Slameto, (2013:180) mendefinisikan “minat adalah suatu rasa suka dan rasa ketertarikan pada suatu hal atau aktivitas, tanpa ada yang menyuruh dan cenderung untuk memberikan perhatian yang lebih besar terhadap hal atau aktivitas tersebut”. Selanjutnya menurut Schiefele and Krapp dalam Hidi (2001) “individual interest tended to focus on individual differences”. Artinya minat individu cenderung berfokus pada perbedaan individu. Sedangkan belajar menurut Syah (2013:63) “adalah kegiatan yang berproses dan merupakan unsur yang sangat fundamental dalam penyelenggaraan setiap jenis dan jenjang pendidikan”. Piaget dalam Hammond, Austin Dkk (2001) berpendapat “was the first to state that learning is a developmental cognitive process, that students create knowledge rather than receive knowledge from the teacher”. Artinya belajar adalah perkembangan proses kognitif, bahwa siswa menciptakan pengetahuan daripada menerima pengetahuan dari guru.
Jadi dapat diartikan bahwa minat belajar adalah perasaan suka atau tidak suka seseorang terhadap suatu pelajaran yang didapatkan dari pemgalaman dan juga latihan, menampakkan diri dalam beberapa gejala, seperti: gairah, keinginan, perasaan suka untuk melakukan proses perubahan tingkah laku melalui berbagai kegiatan yang meliputi mencari pengetahuan dan pengalaman dibidang pelajaran.
Menurut Indra (2017:33) minat belajar peserta didik dalam mengikuti pembelajaran merupakan sesuatu yang penting dalam kelancaran proses belajar mengajar.

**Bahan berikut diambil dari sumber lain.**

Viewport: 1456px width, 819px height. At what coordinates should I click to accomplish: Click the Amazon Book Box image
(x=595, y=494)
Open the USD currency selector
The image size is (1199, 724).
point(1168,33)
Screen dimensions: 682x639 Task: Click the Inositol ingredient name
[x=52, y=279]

Peserta didik yang mempunyai minat belajar tinggi dalam proses pembelajaran dapat menunjang hasil belajar semakin baik, begitupun sebaliknya minat belajar peserta didik yang rendah maka kualitas pembelajaran akan menurun dan akan berpengaruh pada hasil belajar peserta didik. Jika minat belajar peserta didik kurang baik, maka peserta didik akan merasa malas belajar sehingga akan berdampak pada prestasi peserta didik yang menjadi kurang optimal. Minat belajar adalah aspek penting dalam proses pendidikan. Tanpa minat yang kuat, siswa mungkin merasa malas dan tidak termotivasi untuk belajar. Banyak faktor yang dapat mempengaruhi minat belajar siswa, salah satunya adalah jenis media pembelajaran yang digunakan dalam proses pendidikan.

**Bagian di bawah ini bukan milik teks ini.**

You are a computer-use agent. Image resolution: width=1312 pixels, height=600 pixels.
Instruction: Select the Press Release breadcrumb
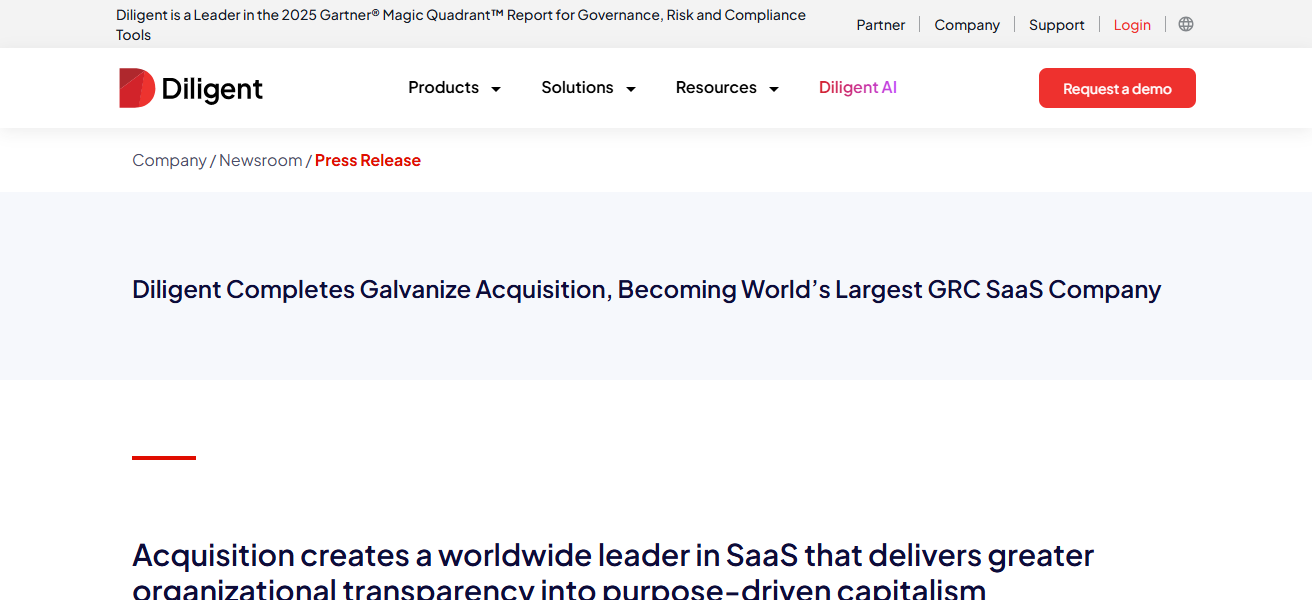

Salah satu masalah utama dalam pendidikan adalah kurangnya minat belajar siswa. Ini dapat disebabkan oleh berbagai faktor, termasuk metode pengajaran yang tidak menarik, materi yang disampaikan secara monoton, atau kurangnya keterlibatan siswa dalam proses pembelajaran. Ketika siswa kehilangan minat mereka, mereka cenderung merasa bosan, tidak termotivasi, dan hasil belajar mereka pun bisa menurun.
Kemampuan Guru dalam Membuat Media Pembelajaran Peran guru dalam menarik minat belajar siswa sangatlah penting. Guru yang memiliki kemampuan untuk menciptakan media pembelajaran yang menarik, relevan, dan interaktif dapat membantu siswa terlibat lebih dalam dalam pembelajaran. Namun, tidak semua guru memiliki keterampilan ini. Terkadang, kurangnya pelatihan atau sumber daya dapat menjadi hambatan bagi guru dalam menciptakan pengalaman pembelajaran yang memikat bagi siswa. Ketidakmaksimalan guru dalam memanfaatkan media pembelajaran banyak faktor yang menjadi penyebabnya. Pertama, perkembangan teknologi yang pesat menyebabkan media pembelajaran juga mengikuti perkembangan, sebagai contohnya adalah diera tahun 90-an perangkat seperti projector, video animasi atau produk teknologi lainnya belum lumrah untuk digunakan, namun sekarang berbagai produk teknologi yang dapat dimanfaatkan untuk media pembelajaran semakin banyak. Efek positif dari ini semua adalah media pembelajaran semakin inovatif dan disukai oleh peserta didik, namun guru harus mengeluarkan tenaga lebih untuk belajar dan terus belajar terhadap perkembangan media pembelajaran yang berbasis teknologi. Kedua, ada ketakutan dari guru itu sendiri untuk menggunakan media pembelajaran khususnya yang berbasis teknologi, seperti takut terkena aliran listrik saat menggunakan media pembelajaran yang menggunakan elektronik atau takut sistem menjadi error ketika menggunakan media pembelajaran yang menggunakan perangkat lunak (software). Ketiga, adanya minat yang kurang dari guru untuk menggunakan media pembelajaran, hal ini terjadi karena tidak menguasai cara bagaimana menggunakan media pembelajaran diakibatkan karena minimnya informasi tentang media pembelajaran tersebut, selain itu banyak juga guru yang mengerjakan pekerjaan seperti membuat RPP atau bahkan terbelenggu oleh tanggung jawab administratif lain selain mengajar khususnya untuk sekolah yang kekurangan tenaga administrasi.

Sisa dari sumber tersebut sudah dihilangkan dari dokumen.